Start of Given entries
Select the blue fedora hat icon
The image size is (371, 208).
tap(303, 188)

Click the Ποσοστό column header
End of Given entries
Start of Given entries
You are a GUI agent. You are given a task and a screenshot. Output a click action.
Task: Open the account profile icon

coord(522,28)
End of Given entries
Your task:
All that is wanted is a faithful reproduction of the line above with "The image size is (371, 208).", the line with "Click the Ποσοστό column header", and every line in between.

Finished exercise:
The image size is (371, 208).
tap(303, 188)

Click the Ποσοστό column header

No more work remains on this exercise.